To better understand the market dynamics and their potential impact on the EUR/TRY pair, it is useful to consider some financial and macroeconomic factors.

While the Turkish Lira has fallen more than 10% against the Euro and the USD so far in 2024, due to Turkey's high inflation levels the Lira is actually appreciating in real terms. This real appreciation is hurting both exports and tourism, creating current account problems (Mustafa Gultepe, head of the Turkish Exporters’ Assembly, openly calls for further currency depreciation to restore competitiveness).

On the other hand, a combination of high interest rates and a relatively stable currency has made Turkey very attractive to foreign investors. They have poured billions of dollars into Turkish assets this year, according to Bank of America, taking advantage of high interest rates on bonds and the real appreciation of the Lira on real assets. At the same time, the Turkish Central Bank has capitalized on these international inflows in its efforts to rebuild national foreign currency reserves.

Today, the Turkish Central Bank will meet to decide on interest rate policy. According to a Bloomberg survey, economists unanimously forecast that the one-week repo rate will remain unchanged at 50%. Governor Fatih Karahan continues to reiterate the Central Bank's commitment to fighting inflation. Turkish policymakers are therefore expected to focus on alternative tightening measures aimed primarily at draining the Lira's oversupply in the market (a side effect of both policymakers' efforts to replenish foreign-exchange reserves and foreign capital influx).

As for the policy's reliability, Moody’s recently upgraded Turkey’s credit rating for the first time in 11 years, citing improved credibility of the central bank’s monetary policy (the rating was upgraded two notches to B1 from B3, with a positive outlook).

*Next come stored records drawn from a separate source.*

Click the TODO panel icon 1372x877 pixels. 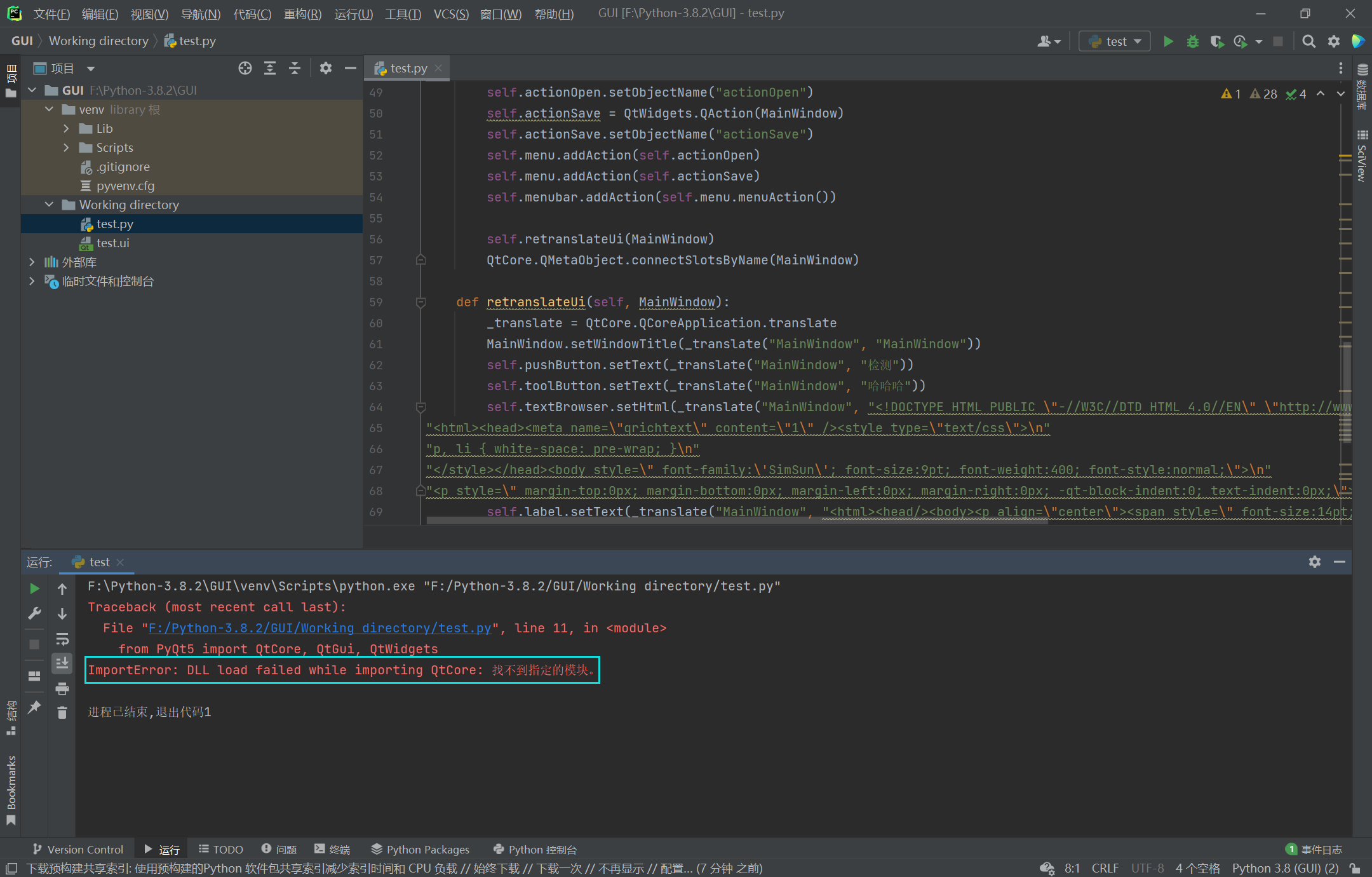tap(218, 849)
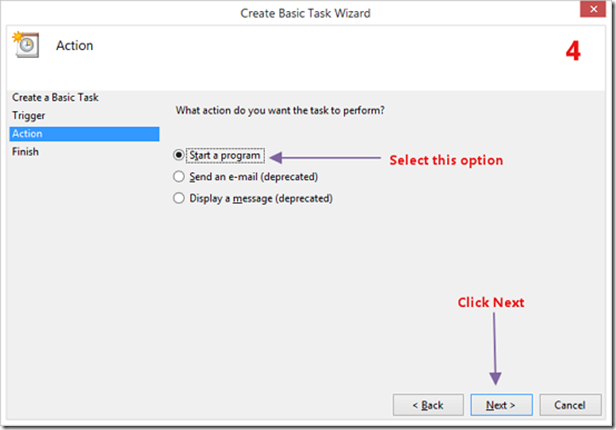Cancel the wizard with the Cancel button
This screenshot has width=616, height=430.
click(x=570, y=405)
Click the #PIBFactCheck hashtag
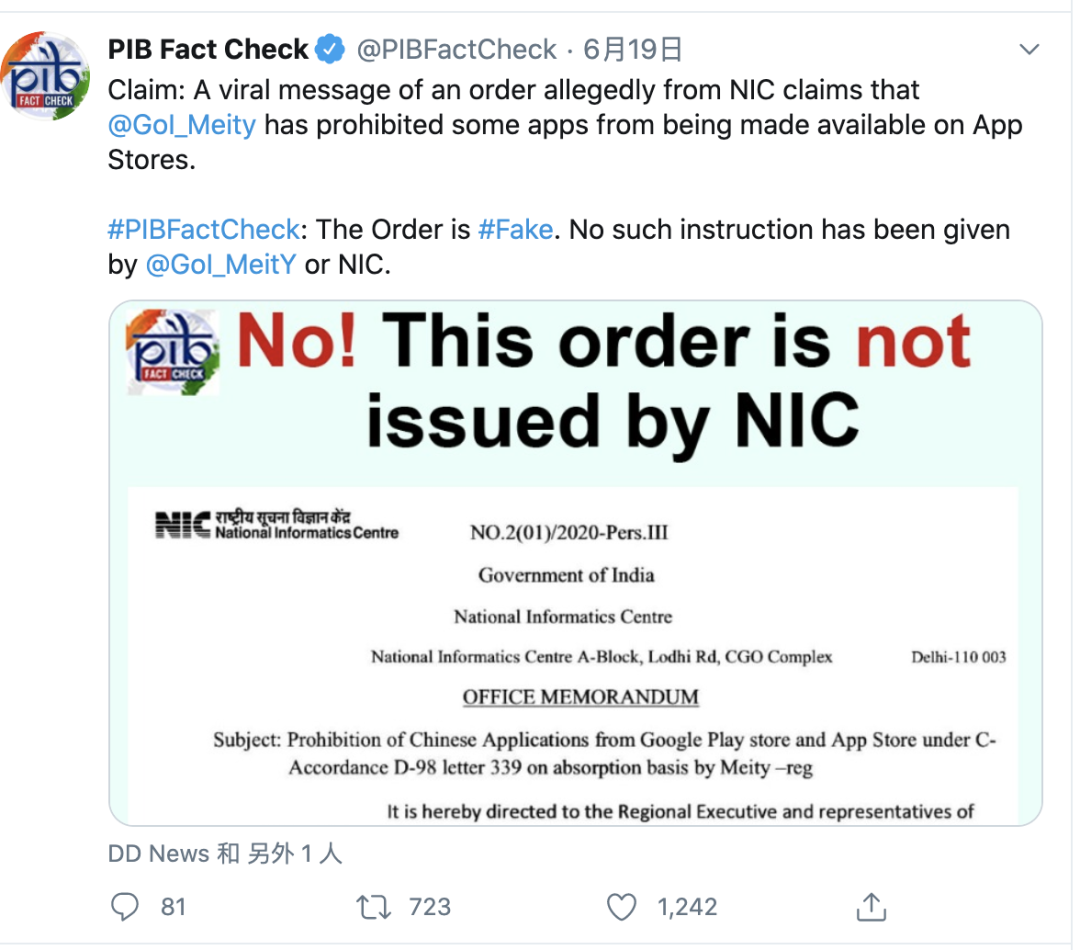1080x950 pixels. pos(203,229)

Preserving the real appreciation of the Lira is useful in the fight against inflation. Higher reserves and the Central Bank’s commitment to maintaining tight monetary policy will help Turkey control the currency exchange rate (as remarked by the Financial Times).

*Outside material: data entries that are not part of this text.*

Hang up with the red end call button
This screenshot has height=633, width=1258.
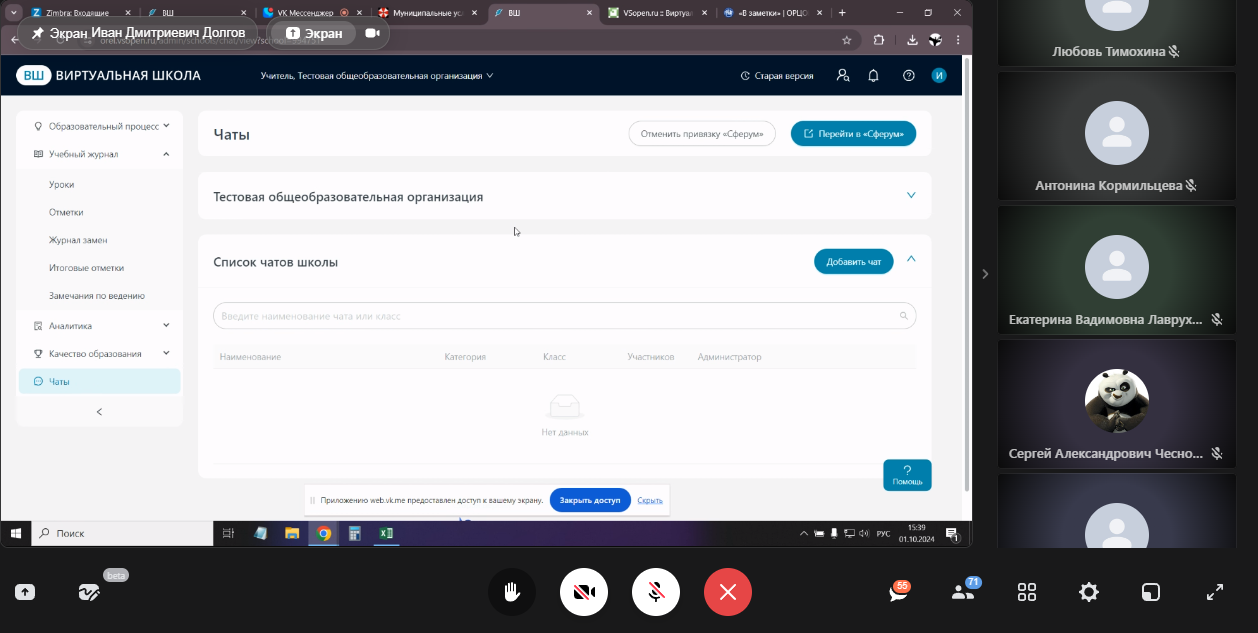tap(728, 592)
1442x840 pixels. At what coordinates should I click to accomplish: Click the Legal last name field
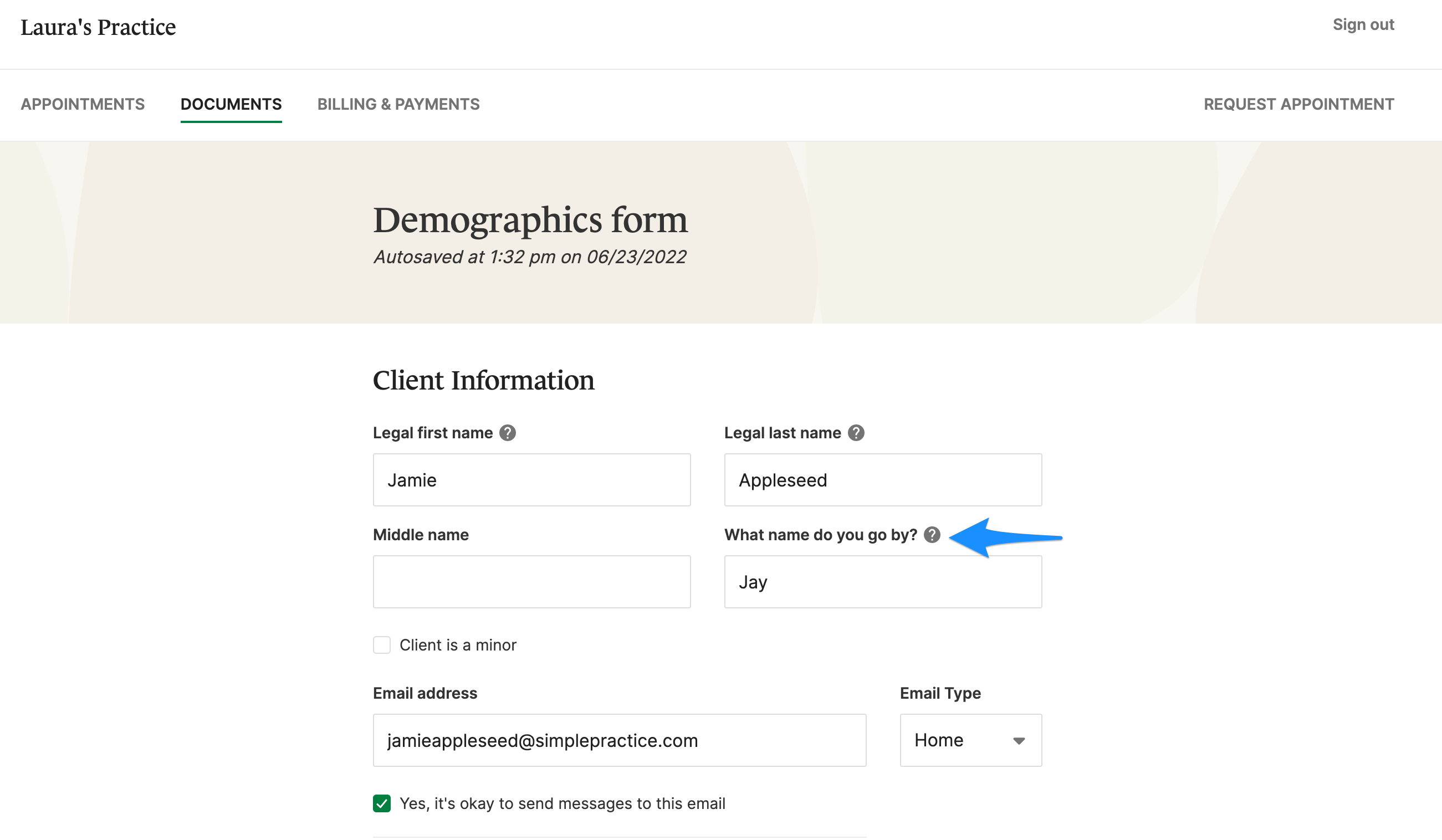[x=882, y=480]
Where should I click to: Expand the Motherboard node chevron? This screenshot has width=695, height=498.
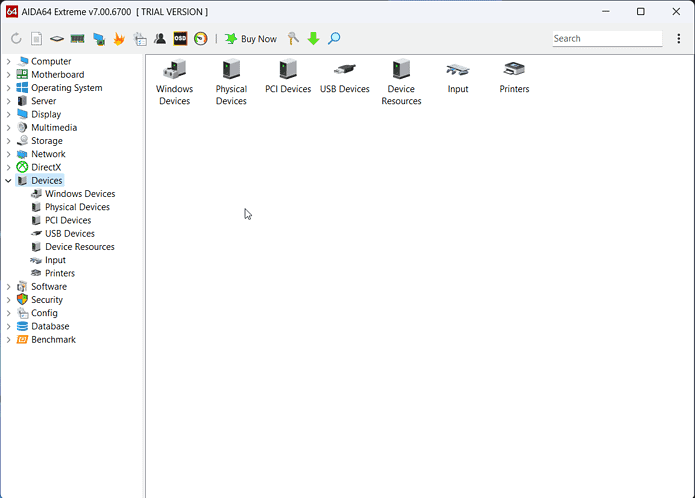pos(9,75)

The next inflation reading by Turkstat is expected on August 5th, and it is anticipated to be a significant factor that could trigger market volatility if it diverges from the projected path.

The EUR/TRY pair is navigating this complex Turkish economic and financial landscape, where it is challenging to predict which forces will prevail over different timeframes. Given that EUR/TRY is also a crossrate influenced by the USD/TRY rate, while it is possible that Turkish authorities will allow it to slide further, major runs like those experienced in the recent past are less likely.

We will continue to monitor the pair's evolution in the upcoming days in search for new clues.